Nancy Barron agrees.
"I think gambling destroys lives,' Barron said. "I thought Las Vegas was horrible and I see no good coming of this. I will fight it, but if it comes to pass, I will put my house on the market and leave. No good can come of this, no good at all."
Mary Murphy, owner of Hooray for Books is also strongly opposed.
"We are better than that,"Murphy said. "I am extremely distressed that this seems to be a done deal. We are better than a casino. Go back, Carolyn and be the voice of reason."
If the bill does pass the next step will be for it to go to the governor for a signature. From there a licensing board will be formed and they will be the ones to hear community concerns.

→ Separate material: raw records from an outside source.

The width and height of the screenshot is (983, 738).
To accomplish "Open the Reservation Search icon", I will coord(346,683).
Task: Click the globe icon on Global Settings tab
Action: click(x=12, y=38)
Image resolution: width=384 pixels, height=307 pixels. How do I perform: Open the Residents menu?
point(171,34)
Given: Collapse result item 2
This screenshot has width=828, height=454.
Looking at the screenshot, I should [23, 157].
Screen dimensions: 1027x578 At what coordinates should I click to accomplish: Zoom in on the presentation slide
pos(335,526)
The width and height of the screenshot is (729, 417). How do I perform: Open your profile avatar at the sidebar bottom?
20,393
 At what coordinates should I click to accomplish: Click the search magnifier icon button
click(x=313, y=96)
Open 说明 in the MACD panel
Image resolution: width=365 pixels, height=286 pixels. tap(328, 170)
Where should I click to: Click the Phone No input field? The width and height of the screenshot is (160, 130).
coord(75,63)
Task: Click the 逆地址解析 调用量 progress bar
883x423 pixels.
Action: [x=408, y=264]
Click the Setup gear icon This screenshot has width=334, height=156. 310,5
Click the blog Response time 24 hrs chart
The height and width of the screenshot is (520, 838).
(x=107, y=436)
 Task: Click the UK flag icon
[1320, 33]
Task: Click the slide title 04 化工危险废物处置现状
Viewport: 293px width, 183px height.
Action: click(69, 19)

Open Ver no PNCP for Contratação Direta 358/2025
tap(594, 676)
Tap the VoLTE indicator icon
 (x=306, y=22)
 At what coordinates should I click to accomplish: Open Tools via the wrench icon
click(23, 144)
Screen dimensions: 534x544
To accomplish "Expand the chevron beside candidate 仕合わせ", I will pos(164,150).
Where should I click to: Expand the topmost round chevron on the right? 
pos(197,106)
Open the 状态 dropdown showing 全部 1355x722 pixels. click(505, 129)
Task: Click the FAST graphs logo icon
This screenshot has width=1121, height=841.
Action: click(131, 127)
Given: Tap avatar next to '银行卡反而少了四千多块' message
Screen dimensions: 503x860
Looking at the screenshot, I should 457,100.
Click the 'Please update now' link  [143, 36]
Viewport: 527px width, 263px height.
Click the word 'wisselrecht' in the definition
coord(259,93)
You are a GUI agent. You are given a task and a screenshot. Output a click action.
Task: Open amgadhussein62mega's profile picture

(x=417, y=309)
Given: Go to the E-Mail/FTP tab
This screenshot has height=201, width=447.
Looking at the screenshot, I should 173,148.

"I will be very vocal with the licensing board as they are the ones who will hear us," Dykema said.
Many are astounded that we have come from the Massachusetts miracle to this.
"There is no value socially, economically or culturally," Chairman of the Selectmen Todd Cestari said. "We seem to have come to a period where we are not making anything. We produce less and this is another example of jumpstarting the economy without a tangible good. I also feel this is another tax on the poor, as it is not the rich who are in the casinos gambling."
Dymeka strongly encouraged all in attendance and in the community to reach out to their legislatures and tell them how opposed they are to this bill's passage.
"There is a lot of public support for this bill," Dykema said. "You need to use your voice to reach out to your friends and your networks."
The selectmen are expected to hold other forums on this topic in the coming weeks.